→ Extracted information
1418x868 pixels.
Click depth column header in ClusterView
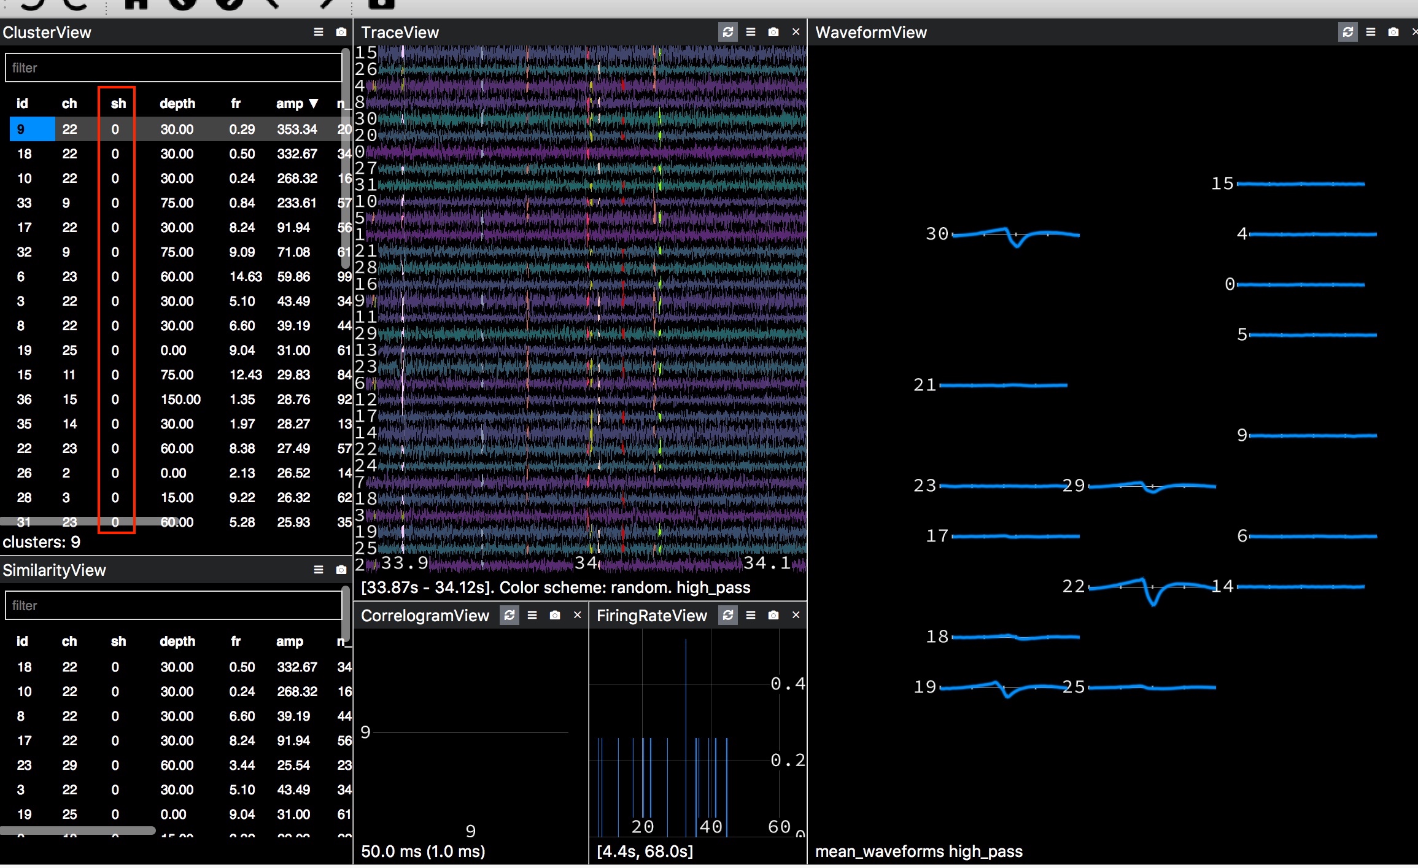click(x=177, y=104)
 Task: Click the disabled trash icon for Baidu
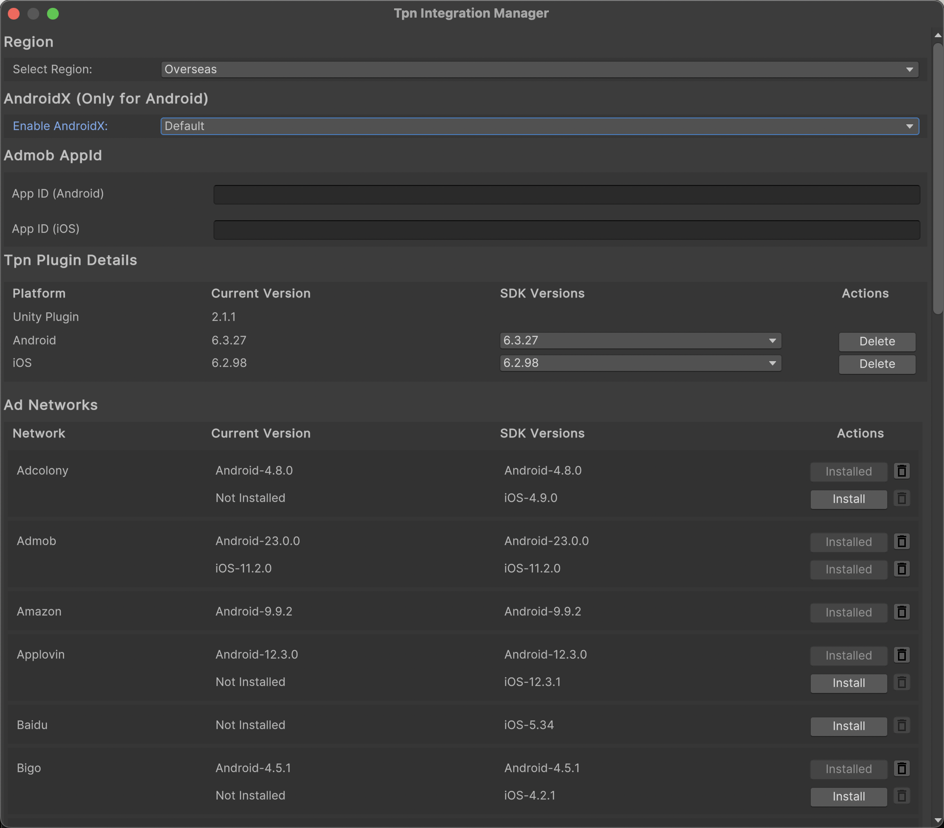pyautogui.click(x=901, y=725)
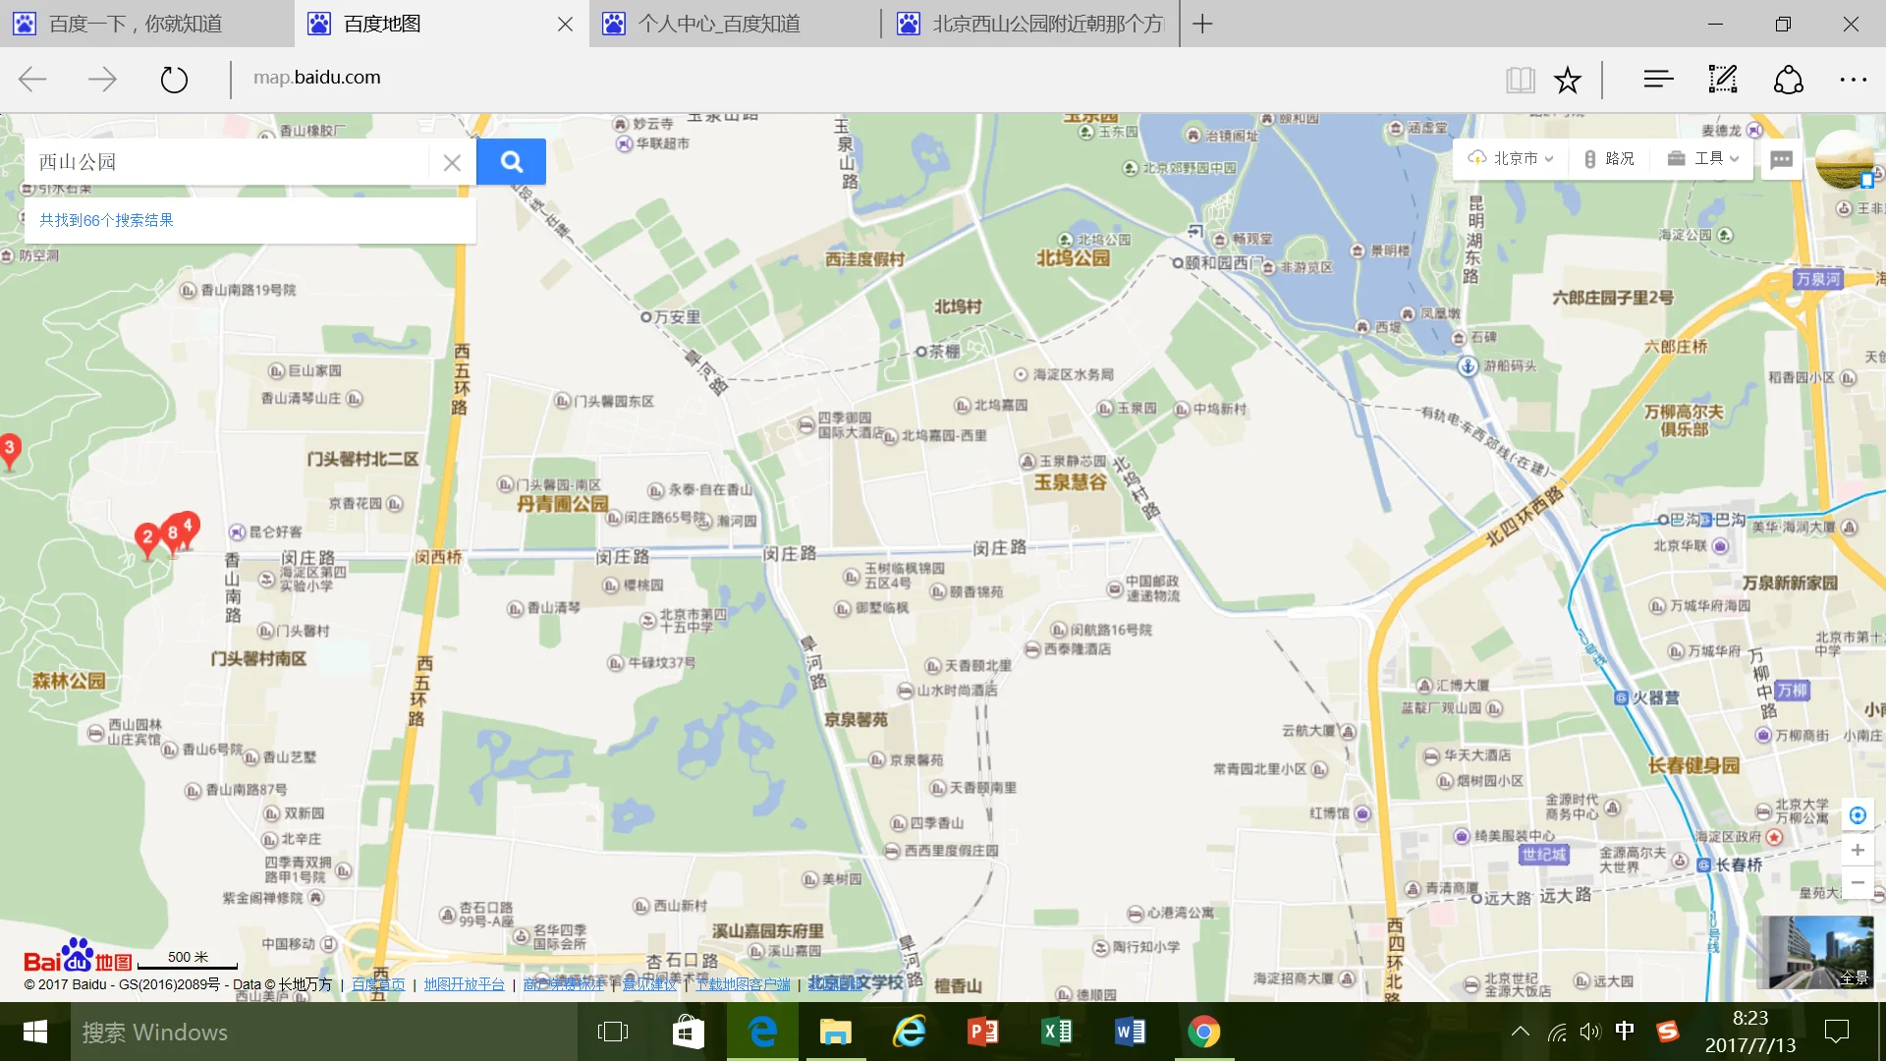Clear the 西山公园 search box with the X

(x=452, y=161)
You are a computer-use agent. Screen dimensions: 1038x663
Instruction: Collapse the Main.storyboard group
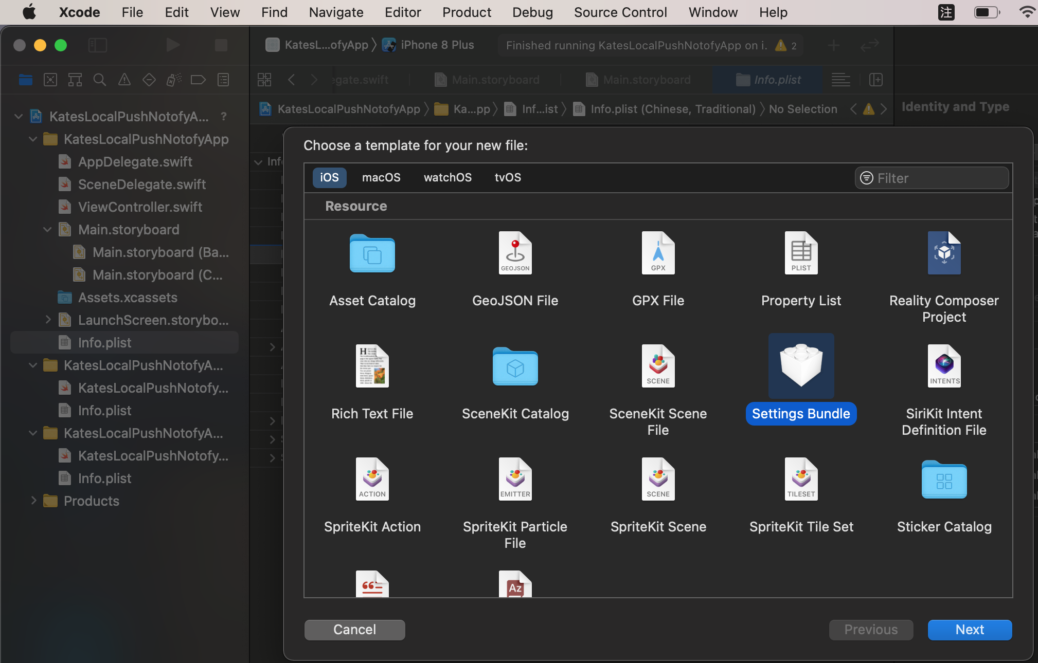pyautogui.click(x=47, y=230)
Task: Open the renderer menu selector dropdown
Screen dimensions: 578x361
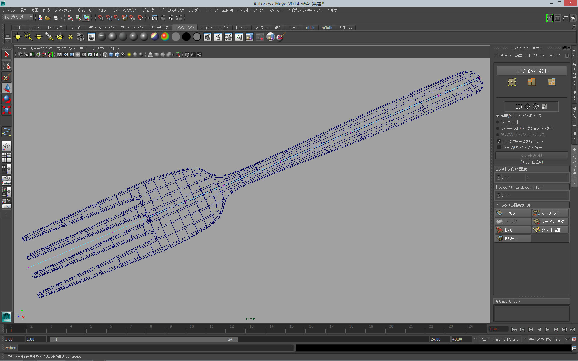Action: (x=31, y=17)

→ About this task
From the first line to the last, write out the data exactly, dropping any pictures.

→ Solution for this exercise
1418x868 pixels.
Click depth column header in ClusterView
click(x=177, y=104)
 Task: Click the disabled trash icon for Baidu
pyautogui.click(x=901, y=725)
Clear the 西山公园 search box with the X

(x=452, y=161)
You are a computer-use agent. Screen dimensions: 1038x663
Instruction: Collapse the Main.storyboard group
pyautogui.click(x=47, y=230)
Task: Open the renderer menu selector dropdown
Screen dimensions: 578x361
Action: (x=31, y=17)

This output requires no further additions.